BT will urge Ofcom to allow it to close a significant proportion of its payphones from next year as it looks to strip more cost out of the declining business.
With more mobile phones in use in the UK than there are people to use them, the payphone has become something of an anachronism for most consumers. Yet BT still operates 62,500 public payphones, more than 60 per cent of which lose money. It is required to operate the telephone boxes to comply with rules set out by the regulator, but with cash revenue halving since 2004, the company is keen to cut further the number of loss-making payphones it is required to support.
Nigel Stagg, the managing director of BT Enterprises, said that Ofcom is set to review the regulatory regime for payphones in 2010, but that timeframe is far too long given the rapid decline in usage. He said BT is compiling a report to gauge the social benefits of payphones and will put pressure on Ofcom to launch a review next year.
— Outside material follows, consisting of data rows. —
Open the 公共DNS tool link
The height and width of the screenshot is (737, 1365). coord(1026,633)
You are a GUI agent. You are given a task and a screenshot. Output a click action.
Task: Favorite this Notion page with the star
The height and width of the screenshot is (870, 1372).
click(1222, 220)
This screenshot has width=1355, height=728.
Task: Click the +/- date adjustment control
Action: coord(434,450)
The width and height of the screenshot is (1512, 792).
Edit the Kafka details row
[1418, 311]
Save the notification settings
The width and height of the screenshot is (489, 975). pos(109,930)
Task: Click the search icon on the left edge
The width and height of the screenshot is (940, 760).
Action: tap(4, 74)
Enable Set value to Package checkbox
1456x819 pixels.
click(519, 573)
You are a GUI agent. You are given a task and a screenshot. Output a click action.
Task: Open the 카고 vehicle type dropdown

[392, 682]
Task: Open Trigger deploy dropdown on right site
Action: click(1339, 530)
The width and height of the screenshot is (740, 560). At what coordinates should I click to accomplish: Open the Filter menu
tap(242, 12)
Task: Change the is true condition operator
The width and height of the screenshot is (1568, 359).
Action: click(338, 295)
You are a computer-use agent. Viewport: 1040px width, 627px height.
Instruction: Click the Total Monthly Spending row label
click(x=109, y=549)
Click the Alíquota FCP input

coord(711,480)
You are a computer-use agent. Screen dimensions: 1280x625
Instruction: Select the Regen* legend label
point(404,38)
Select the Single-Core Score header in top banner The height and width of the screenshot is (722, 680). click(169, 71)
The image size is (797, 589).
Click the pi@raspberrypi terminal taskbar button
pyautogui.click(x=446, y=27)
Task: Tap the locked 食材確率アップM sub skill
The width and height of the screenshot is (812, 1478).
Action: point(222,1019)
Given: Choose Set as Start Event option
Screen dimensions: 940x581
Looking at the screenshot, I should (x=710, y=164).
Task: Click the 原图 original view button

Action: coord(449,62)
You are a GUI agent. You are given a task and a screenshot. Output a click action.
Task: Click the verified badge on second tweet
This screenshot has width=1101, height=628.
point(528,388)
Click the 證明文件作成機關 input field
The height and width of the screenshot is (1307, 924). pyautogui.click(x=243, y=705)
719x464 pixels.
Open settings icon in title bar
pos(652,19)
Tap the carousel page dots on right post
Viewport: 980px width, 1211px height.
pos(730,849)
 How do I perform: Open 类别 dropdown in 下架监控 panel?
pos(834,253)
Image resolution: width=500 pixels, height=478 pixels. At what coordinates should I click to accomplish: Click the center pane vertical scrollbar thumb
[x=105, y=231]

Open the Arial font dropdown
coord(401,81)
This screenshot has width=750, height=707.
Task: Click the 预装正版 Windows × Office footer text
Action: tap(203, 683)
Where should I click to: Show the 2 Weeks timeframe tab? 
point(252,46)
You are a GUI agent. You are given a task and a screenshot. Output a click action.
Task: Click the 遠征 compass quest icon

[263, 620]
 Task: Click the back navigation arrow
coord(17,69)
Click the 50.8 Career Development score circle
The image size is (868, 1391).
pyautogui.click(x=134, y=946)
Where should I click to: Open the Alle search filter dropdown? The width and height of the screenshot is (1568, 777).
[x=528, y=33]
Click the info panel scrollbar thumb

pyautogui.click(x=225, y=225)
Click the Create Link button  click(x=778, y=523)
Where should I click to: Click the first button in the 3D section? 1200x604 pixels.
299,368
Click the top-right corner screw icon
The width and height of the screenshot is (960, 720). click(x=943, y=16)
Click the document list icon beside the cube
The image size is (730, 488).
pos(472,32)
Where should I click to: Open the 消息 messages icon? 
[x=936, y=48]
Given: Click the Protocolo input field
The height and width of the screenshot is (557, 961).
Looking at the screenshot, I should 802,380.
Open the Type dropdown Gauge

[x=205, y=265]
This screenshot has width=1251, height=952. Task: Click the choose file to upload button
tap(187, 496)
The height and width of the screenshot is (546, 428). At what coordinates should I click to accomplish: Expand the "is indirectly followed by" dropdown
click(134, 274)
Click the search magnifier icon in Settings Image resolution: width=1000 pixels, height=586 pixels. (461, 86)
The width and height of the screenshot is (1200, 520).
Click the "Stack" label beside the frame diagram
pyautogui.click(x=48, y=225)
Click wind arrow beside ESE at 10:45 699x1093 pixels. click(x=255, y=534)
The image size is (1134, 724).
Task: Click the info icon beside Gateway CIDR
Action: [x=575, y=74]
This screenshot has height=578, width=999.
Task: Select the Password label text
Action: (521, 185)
BT has slashed 38m from its cost base over the past two years, vastly improving its financial profile. As it does not have total freedom to close unprofitable phone boxes, it has saved costs elsewhere by making its engineers clean the kiosks and introducing cashless phone boxes for emergency calls, which reduce maintenance costs.
Another problem for BT is vandalism. The company spent 10m in 2006 alone fixing and cleaning public payphones, replacing 31,000 panes of glass.
AT&T in the US has just closed all of its public payphones, yet Mr Stagg does not see a future when all of the UK's payphones will disappear. But he said that the public payphone will inevit-ably become a completely urban business, given that usage in rural areas has all but dried up.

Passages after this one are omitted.